4 songwriters sue NewJeans, ADOR, HYBE alleging “How Sweet” was plagiarized from their demo, ADOR & BANA issue denial

Four songwriters (Audrey Armacost, Aidan Rodriguez, Adam Gokcebay, Michael Campanelli) have sued NewJeans, ADOR, and HYBE, alleging that they plagiarized the song “How Sweet” from a demo they sent them back in 2024.

The Thursday (May 7) lawsuit, obtained and first reported by Billboard, lodges copyright infringement claims against NewJeans’ label ADOR, its parent company HYBE and performers Minji, Hanni, Haerin, Hyein and Danielle.

According to the lawsuit, songwriter Audrey Armacost was sent an instrumental track by her publisher in January 2024 and invited to submit topline lyrics and melody for consideration by NewJeans.

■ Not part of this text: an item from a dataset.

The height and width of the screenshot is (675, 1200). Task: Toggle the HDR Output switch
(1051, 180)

Armacost convened with three other writers — Aidan Rodriguez, Adam Gokcebay and Michael Campanelli — and together, they say they wrote and recorded “One of a Kind” over that instrumental.
The four writers say they sent “One of a Kind” along to NewJeans, but were told it was not selected. Yet when “How Sweet” was released four months later, the lawsuit claims the song’s first verse was “quantitatively and qualitatively similar” to the first verse in “One of a Kind.”
“Both works are in 4/4 meter and the key of B flat minor,” reads the legal complaint. “And both works contain a topline that includes an approximately eight-bar, 31-note melodic sequence consisting of four series.”

As a result of the lawsuit, they hope to get a cut of the royalties.

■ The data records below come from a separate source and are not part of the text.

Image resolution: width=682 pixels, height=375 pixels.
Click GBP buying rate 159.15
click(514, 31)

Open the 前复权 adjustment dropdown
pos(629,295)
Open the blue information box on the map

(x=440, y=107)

Armacost, Rodriguez, Gokcebay and Campanelli allege HYBE, ADOR, the NewJeans members, and a host of other collaborators and distributors violated their rights by failing to license the “One of a Kind” demo. Through the lawsuit, the four songwriters are seeking a cut of the royalties from the “great commercial success” of “How Sweet.”
“Plaintiffs, as joint authors and co-owners of the composition of ‘How Sweet,’ are entitled to their pro rata share of the profits that defendants have each gained from the exploitation of ‘How Sweet,’” the complaint reads.

Anyway, ADOR and BANA responded to the lawsuit with a denial.

On May 9 KST, ADOR officially responded by stating, “Upon checking with BANA (Beasts And Natives Alike), who were responsible for composing and producing this song, their position is that there was no plagiarism involved. ADOR and the [NewJeans] members plan to respond to the lawsuit in accordance with BANA’s stance [on the allegations].”

Honestly, this story didn’t initially even register with me because I thought it was outlets reposting/resurfacing a story from 2024 about the same release, but that one was about “Bubble Gum“.

Regardless, I still feel the same way about trying to litigate soundalikes now as I did then, though the wrinkle is always whether they did receive the demo and proceeded to rip it off completely or left a paper trail admitting to doing it. Obviously since we don’t have the demo, it’s hard for us to judge. However, unless it’s 1-to-1, then almost by default I hope these lawsuits fail just because the discourse over it in any context is insufferable and just generally damaging to music at large.